Over the past years my laboratory has characterized the metabolic profiles of hematopoietic stem and progenitor compartments and identified mitochondria as master regulators of hematopoietic stem cell (HSC) and T cell function and fate.
We demonstrated that mitochondrial activity is a functional predictor of HSC capacity to reconstitute a functional blood and immune system and establish a link between mitophagy, HSC function and fate decision. More recently, we discovered that modulation of NAD cellular levels through the administration of NAD precursors entering the NAD salvage pathway (Nicotinamide riboside-NR- and nicotinamide mononucleotide-NMN-) importantly ameliorates hematopoietic stem and progenitor function and boost blood and immune recovery in bone marrow transplantation through mitophagy induction, demonstrating for the first time a link between NAD cellular levels, metabolic re-programming and fate decision. More recently we were able to demonstrate that the accumulation of dysfunctional mitochondria during aging in the hematopoietic stem cell compartment leads to impaired hematopoiesis and T cell mediated immune response. Metabolic interventions capable to induce mitochondrial recycling in “old” HSCs reestablish metabolic fitness and restore both hematopoietic and immune function.

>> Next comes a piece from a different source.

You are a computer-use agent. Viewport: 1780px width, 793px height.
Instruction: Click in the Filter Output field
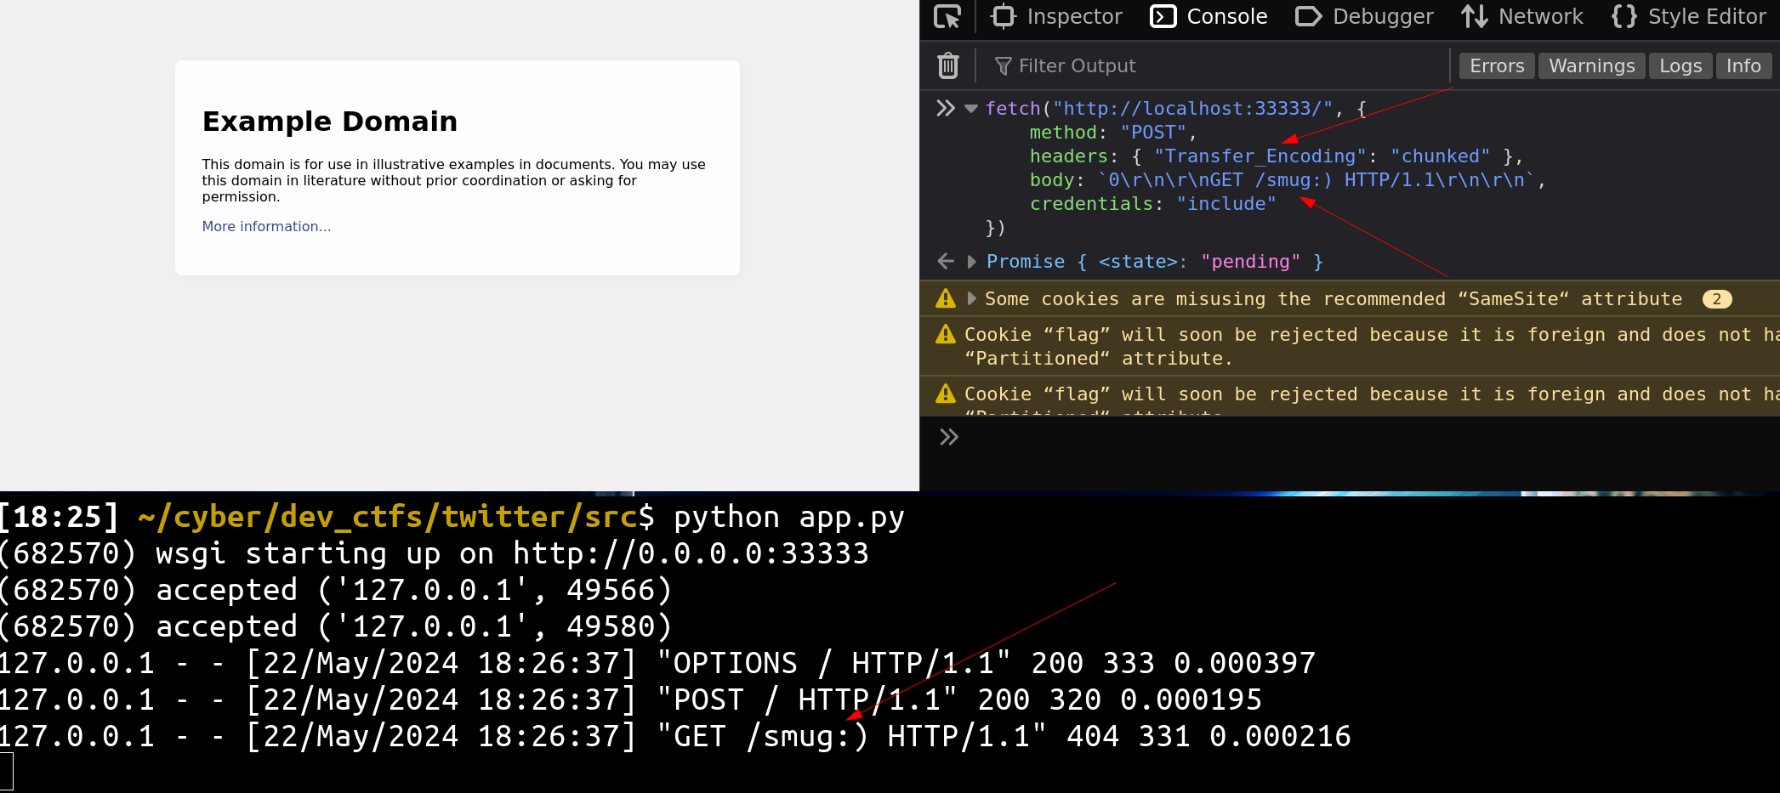[x=1216, y=66]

Similarly, to what occurs during aging, we discovered that T cells in the tumor microenvironment display important mitochondrial defects that drives exhaustion features. Induction of mitochondrial recycling via NR supplementation allows the elimination of damaged mitochondria and the restoration of metabolic fitness and T cell functionality.

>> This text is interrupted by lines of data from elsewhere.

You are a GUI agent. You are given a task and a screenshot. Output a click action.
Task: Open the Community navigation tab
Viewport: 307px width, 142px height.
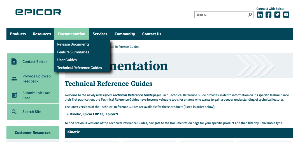point(125,34)
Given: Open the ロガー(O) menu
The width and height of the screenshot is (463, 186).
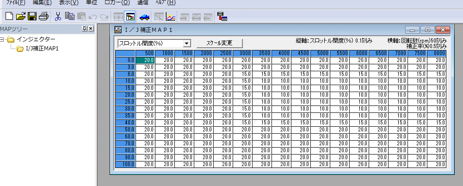Looking at the screenshot, I should (117, 3).
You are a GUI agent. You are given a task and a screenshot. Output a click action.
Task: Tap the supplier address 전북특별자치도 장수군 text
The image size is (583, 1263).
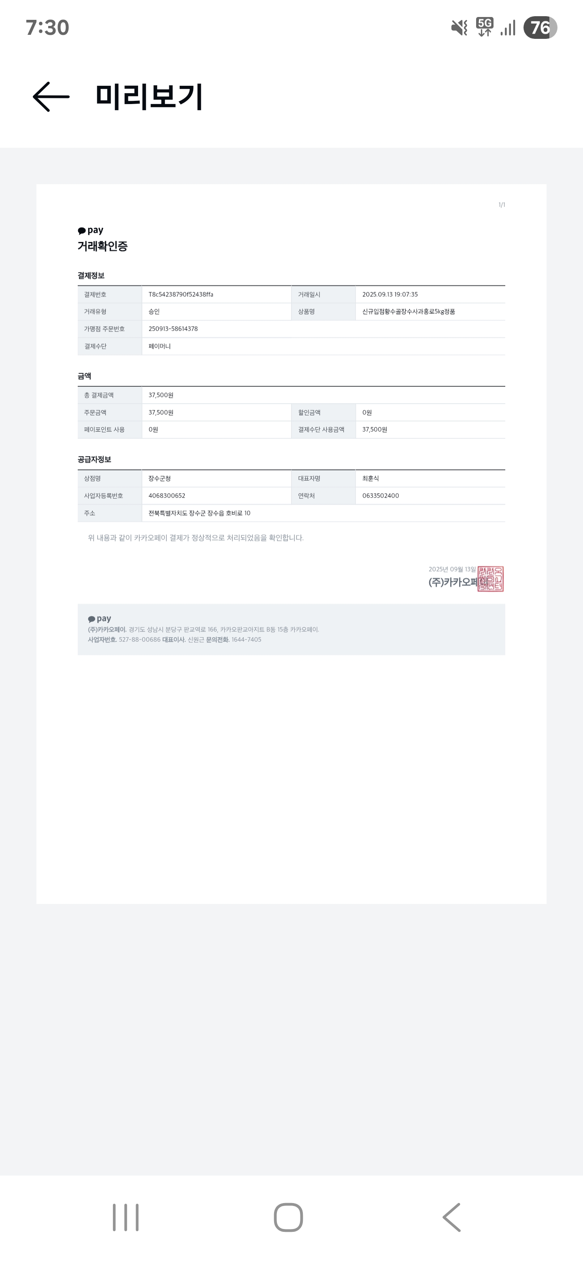(199, 513)
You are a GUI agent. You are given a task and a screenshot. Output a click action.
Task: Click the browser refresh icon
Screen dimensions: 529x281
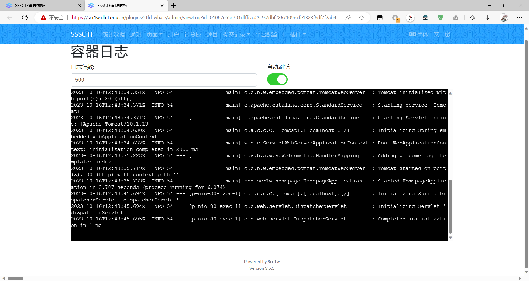tap(25, 18)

Overall, my studies are tackling 2 important aspects of hematological malignancies:
- We developed strategies that can boost hematopoietic recovery post bone marrow transplantation reducing the time of neutropenia exit, thus reducing the risk of infection in the post-transplant period.
- Improve the functionality of T cells which are currently use in Immunotherapy approaches for diverse hematological malignancies In this project, we intend to evaluate the cell-intrinsic effect of aging on T cell functionality which we hypothesize can reduce the efficacy of our current immunotherapeutic approaches.
We will first deeply characterised the metabolic dysfunction of ""old"" T cells and we will propose strategies that can rejuvenate old T cells for a better CAR-T cell product. Considering aging the first factor associated to Cancer, we believe that our approach can have an important impact on the current cancer immunotherapy strategies.